Translated by Georges J. Joyaux. 317pp. Galley Press. 25s.
The Prince Napoleon in question is Napoleon III's cousin Jérôme Napoleon, better known as Plon-Plon. He travelled to America in 1861 as a private individual, since his presence in Paris as a public individual on the steps to the throne was once again threatening to turn into a major scandal. His friends, the Freemasons, had elected him their Grand Master in succession to Prince Murat, who had incensed the lodges by speaking in favour of the Pope's temporal power. The Emperor, not previously consulted, saw in the election a gross interference in a highly delicate situation and had it declared invalid. Plon-Plon, who earlier in the year had suffered a humiliating defeat at the hands of the Duc d'Aumale, made it plain that he was bowing resentfully before the Emperor's despotic power and when Murat wrote him a haughty letter reacted with Corsican, though not Napoleonic, rudeness.
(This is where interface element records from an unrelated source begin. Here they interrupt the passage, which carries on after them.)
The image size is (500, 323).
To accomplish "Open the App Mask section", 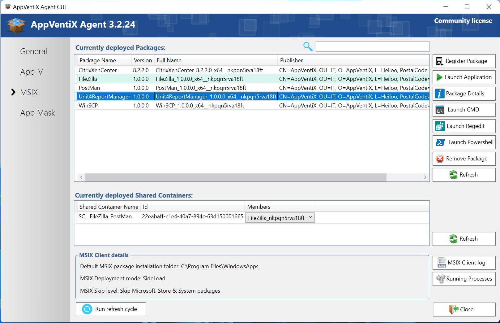I will (37, 113).
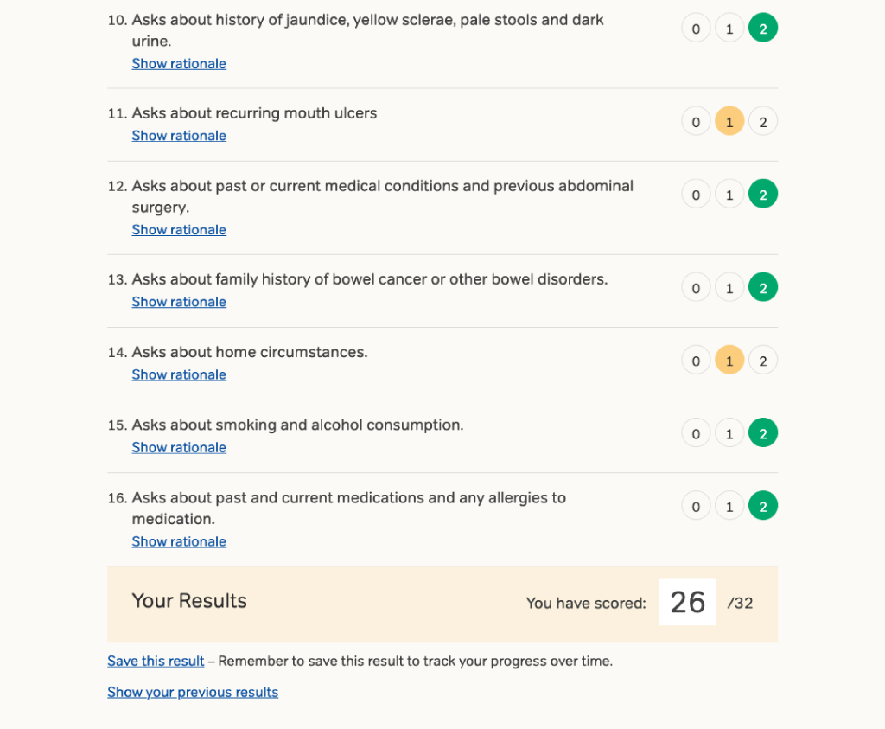Expand rationale for family history question
The image size is (885, 729).
click(x=179, y=302)
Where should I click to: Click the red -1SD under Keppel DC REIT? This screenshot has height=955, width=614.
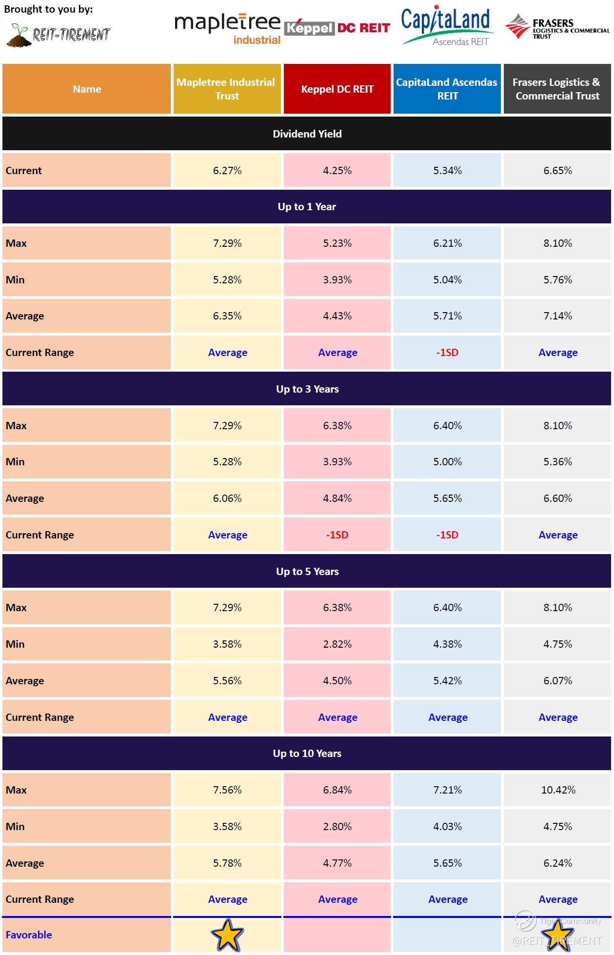click(x=337, y=535)
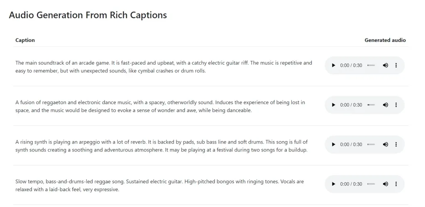425x207 pixels.
Task: Click the rising synth audio progress bar
Action: point(371,144)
A duel seemed, unavoidable, but the Emperor wrote sharply to his recalcitrant cousin who then went on his cruise. Marshal Magnan became Grand Master, and the Masons resumed their tunnelling with temporarily blunted claws.
Excerpted from "Plon-Plon in America", Literary Supplement, 29 July 1960, from a clipping in the Grand Lodge of British Columbia and Yukon Library.